Copy, pictures aside: the lines below from the one that holds "The width and" through the final line of the listing, both ends included, exactly as they are and nothing else.

######

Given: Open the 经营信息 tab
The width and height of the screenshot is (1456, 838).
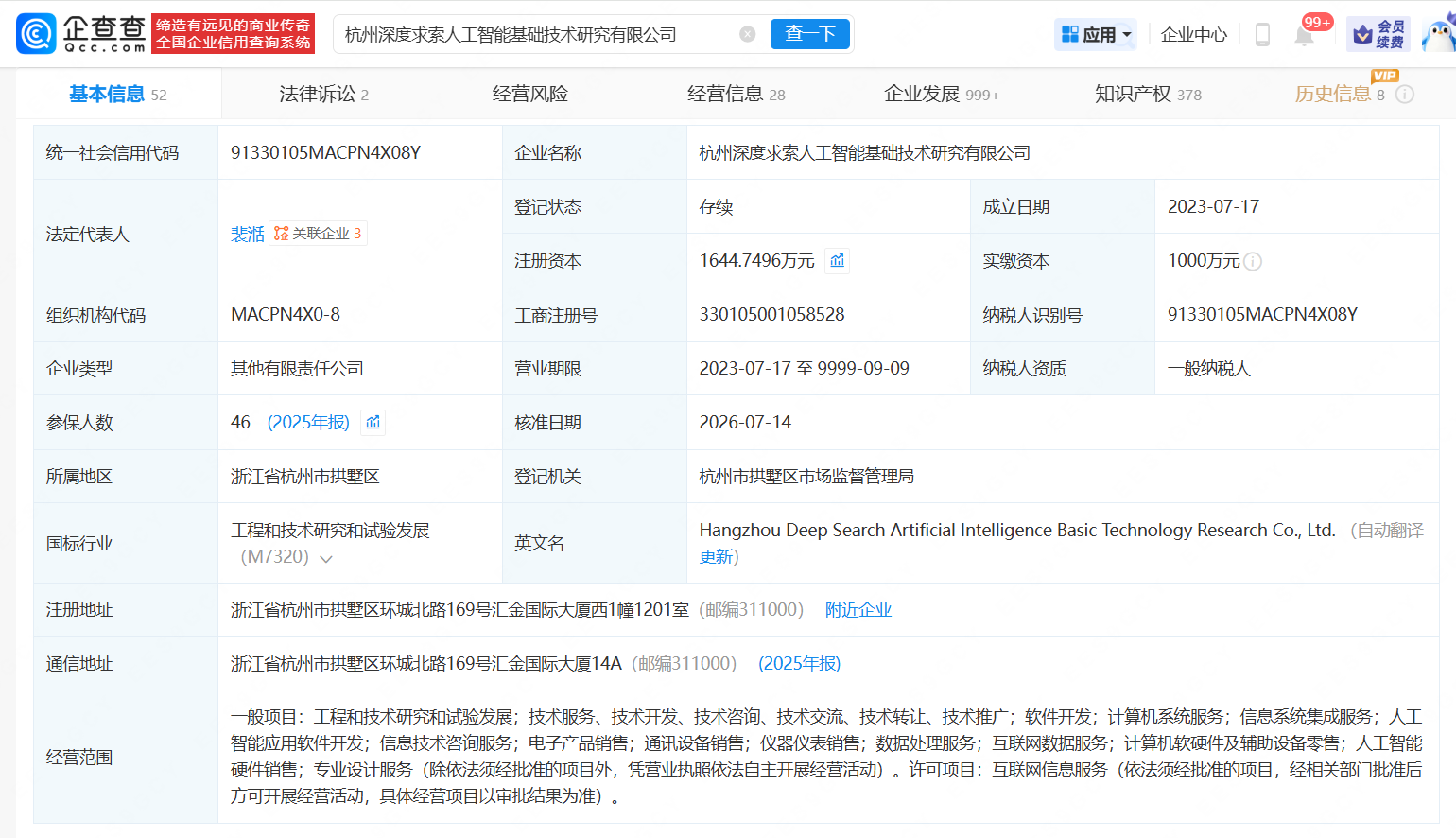Looking at the screenshot, I should (737, 94).
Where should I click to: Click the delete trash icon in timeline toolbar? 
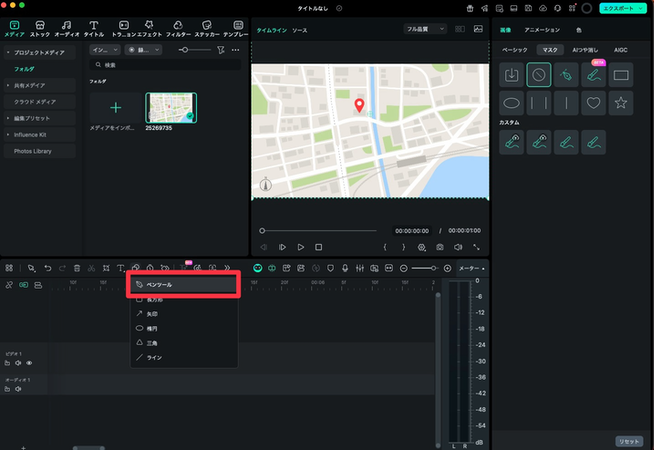(x=76, y=268)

######

## Answer for this exercise
The width and height of the screenshot is (1456, 838).
Looking at the screenshot, I should (737, 94).
Where should I click to: Click the delete trash icon in timeline toolbar? 
(x=76, y=268)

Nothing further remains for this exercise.